The Face of a Woman

Her face today, she can feel it when she closes her eyes. As though with fingertips, she can trace its ridges, feel the softness. Her face today reflects a knowing, something most of us feel at some point being a woman.

Then, how many years ago doesn’t matter, her face had been open and far away. She hadn’t been able to touch it, to linger there. Her face scared her a little then, she believing it to be ugly. It shamed her, and it was nothing to hide behind. People did see a beauty in her, not ugliness at all, and something scared them too, though she didn’t know it.

She usually fell for sullen, suicidal boys who needed a lot of holding and shared crying. Sex was no big deal to her. Her virginity wasn’t something she guarded. It wasn’t really an issue. She enjoyed lips on her breasts. She enjoyed the soft joys she could give, and the sounds of early love.

A girl then, feeling ashamed yet powerful, ugly yet beautiful. To say she survived, is it somehow just an insult? To call her a victim, but only really, in being a girl, a woman.

She can look back now when she chooses, and not cry, not even flinch or curl up anymore. What makes her flinch now, is the continuation of it, this story, to her daughter… to all daughters.

There was one boy, and she cared for him, who wanted to – well, maybe if she knew what he wanted she could somehow help change the world for her daughter.

What she can think of, is that he had wanted to break her down, to her smallest pieces, until he found her center, because her center troubled him so much. And he could take that center, like a ball, or a stone, and turn it around in his hands, examining it, figuring it out, owning it. He didn’t realize that had he found her center, it would not have been a ball or a stone. It would have melted, and flowed like water. He could not have grasped it.
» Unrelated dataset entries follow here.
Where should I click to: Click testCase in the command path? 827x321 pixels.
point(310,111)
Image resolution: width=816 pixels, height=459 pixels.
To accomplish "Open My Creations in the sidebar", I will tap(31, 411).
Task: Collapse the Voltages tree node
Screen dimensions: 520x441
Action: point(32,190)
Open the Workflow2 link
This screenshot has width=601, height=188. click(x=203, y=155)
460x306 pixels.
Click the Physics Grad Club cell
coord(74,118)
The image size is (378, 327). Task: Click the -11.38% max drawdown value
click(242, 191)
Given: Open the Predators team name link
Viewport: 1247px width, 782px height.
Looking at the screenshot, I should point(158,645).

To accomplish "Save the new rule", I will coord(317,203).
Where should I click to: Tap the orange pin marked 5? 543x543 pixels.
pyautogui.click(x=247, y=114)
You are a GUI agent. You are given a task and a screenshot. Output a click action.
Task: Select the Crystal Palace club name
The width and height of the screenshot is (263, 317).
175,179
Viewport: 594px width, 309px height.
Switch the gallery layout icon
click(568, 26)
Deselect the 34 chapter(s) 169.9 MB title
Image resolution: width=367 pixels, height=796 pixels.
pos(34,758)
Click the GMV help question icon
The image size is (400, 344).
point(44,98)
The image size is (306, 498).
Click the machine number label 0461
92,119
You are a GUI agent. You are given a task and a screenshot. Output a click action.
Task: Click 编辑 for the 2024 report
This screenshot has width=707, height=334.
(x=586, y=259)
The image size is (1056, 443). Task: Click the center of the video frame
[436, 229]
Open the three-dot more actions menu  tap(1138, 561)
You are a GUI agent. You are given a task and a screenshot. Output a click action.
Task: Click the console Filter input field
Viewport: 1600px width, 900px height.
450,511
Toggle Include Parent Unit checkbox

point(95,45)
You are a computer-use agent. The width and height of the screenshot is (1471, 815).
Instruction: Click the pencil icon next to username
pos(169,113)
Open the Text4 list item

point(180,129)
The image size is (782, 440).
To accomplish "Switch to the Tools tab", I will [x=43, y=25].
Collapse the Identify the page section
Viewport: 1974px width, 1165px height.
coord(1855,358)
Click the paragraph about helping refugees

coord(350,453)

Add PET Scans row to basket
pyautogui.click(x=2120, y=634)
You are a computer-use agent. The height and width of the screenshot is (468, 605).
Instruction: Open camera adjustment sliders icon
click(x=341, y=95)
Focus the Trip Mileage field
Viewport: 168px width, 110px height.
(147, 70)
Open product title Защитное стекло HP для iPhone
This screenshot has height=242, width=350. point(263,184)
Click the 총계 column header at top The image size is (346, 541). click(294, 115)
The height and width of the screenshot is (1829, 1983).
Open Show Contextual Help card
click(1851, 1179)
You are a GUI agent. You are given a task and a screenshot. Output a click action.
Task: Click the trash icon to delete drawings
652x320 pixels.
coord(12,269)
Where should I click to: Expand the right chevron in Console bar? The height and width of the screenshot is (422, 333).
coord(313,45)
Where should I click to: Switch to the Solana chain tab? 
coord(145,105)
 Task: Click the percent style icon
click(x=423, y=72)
He did try though. With a razor he cut her, across her wrists, her breasts, her belly. He reached into her and over her, looking for that small piece to own. He thought he could get it. By trying hard enough and doing enough hurt, he would break it out of her.

She could have died that night. Probably after he realized he would never get to her center, he held a knife over her chest and brought it down fast. She says it was probably the guardian angel, the one who always held back her own hand when she was close to giving up, who got her out of the way in time.

He didn’t own her, never did, not even a small piece. Because, she found, she was after all, whole. And she survived. But to say she survived… she is a woman, then and now. Her face is still open, but now she lingers. She traces it with a quiet eye, and sees reflected there, a knowing, the face of a woman.